Menurutnya, hasil yang diperoleh para peserta merupakan buah dari kerja keras, disiplin, serta kesungguhan dalam mempersiapkan diri mengikuti setiap tahapan seleksi.

“Hasil yang diperoleh peserta merupakan hasil kerja keras dan kemauan belajar serta berlatih untuk menjadi anggota Polri,” ujar Brigjen Pol Awi Setiyono.

Ia juga menegaskan bahwa seluruh proses seleksi dilakukan secara transparan dan diawasi oleh berbagai pihak guna menjamin objektivitas serta mencegah praktik kecurangan.

Pengawasan dilakukan secara internal maupun eksternal dengan melibatkan Ombudsman dan media massa sebagai bagian dari upaya menjaga integritas proses rekrutmen.

Selain itu, seluruh hasil tes setiap tahapan disimpan dan disegel sesuai prosedur untuk memastikan keamanan dan akuntabilitas pelaksanaan seleksi.

Polda Sulut menegaskan bahwa penerimaan anggota Polri tahun 2026 dilaksanakan dengan berpedoman pada prinsip BETAH, yaitu Bersih, Transparan, Akuntabel, dan Humanis.

Prinsip tersebut sejalan dengan kebijakan Asisten SDM Kapolri yang menekankan pelaksanaan rekrutmen anggota Polri secara clear and clean.
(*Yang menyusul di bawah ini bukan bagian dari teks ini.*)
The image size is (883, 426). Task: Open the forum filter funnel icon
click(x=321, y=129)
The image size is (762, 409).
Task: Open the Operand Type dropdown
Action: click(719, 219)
Kepada peserta yang berhasil lolos ke tahapan berikutnya, Wakapolda Sulut mengingatkan agar tetap menjaga kesehatan dan terus mempersiapkan diri menghadapi seleksi lanjutan.

“Jangan cepat berpuas diri. Terus berlatih, jaga kesehatan, dan selalu berdoa agar diberikan kelancaran dalam setiap tahapan seleksi berikutnya,” pesannya.